Saved data entries:
•••••

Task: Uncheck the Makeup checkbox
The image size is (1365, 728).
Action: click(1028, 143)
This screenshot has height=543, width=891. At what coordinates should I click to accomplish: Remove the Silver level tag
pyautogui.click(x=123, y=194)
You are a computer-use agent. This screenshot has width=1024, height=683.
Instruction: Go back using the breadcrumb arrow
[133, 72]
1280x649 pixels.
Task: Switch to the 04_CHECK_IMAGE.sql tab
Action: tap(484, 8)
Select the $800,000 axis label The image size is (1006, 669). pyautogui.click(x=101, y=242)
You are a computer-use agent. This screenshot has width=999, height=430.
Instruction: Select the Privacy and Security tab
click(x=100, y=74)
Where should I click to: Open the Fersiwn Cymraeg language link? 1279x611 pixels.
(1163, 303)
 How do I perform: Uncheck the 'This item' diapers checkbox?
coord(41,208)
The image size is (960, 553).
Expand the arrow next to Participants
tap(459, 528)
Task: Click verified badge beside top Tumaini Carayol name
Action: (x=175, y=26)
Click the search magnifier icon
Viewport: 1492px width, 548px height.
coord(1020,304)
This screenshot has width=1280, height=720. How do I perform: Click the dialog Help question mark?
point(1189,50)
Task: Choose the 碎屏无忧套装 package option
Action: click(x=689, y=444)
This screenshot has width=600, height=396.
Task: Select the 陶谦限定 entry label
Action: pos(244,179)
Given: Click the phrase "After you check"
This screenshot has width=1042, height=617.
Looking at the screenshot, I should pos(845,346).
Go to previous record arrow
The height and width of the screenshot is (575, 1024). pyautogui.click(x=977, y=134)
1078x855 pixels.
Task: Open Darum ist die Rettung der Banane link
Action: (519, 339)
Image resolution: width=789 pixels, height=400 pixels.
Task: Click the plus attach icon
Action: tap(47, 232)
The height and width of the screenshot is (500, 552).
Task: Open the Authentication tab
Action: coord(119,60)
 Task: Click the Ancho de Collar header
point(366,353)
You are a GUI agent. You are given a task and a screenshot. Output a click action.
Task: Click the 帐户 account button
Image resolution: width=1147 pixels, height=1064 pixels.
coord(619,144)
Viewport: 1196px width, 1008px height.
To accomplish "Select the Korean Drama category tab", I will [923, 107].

•••••

How to complete this task: Go through the data and gather every line that holds "computer".

Written response:
You are a computer-use agent. This screenshot has width=1024, height=683.
You are a computer-use agent. This screenshot has width=999, height=430.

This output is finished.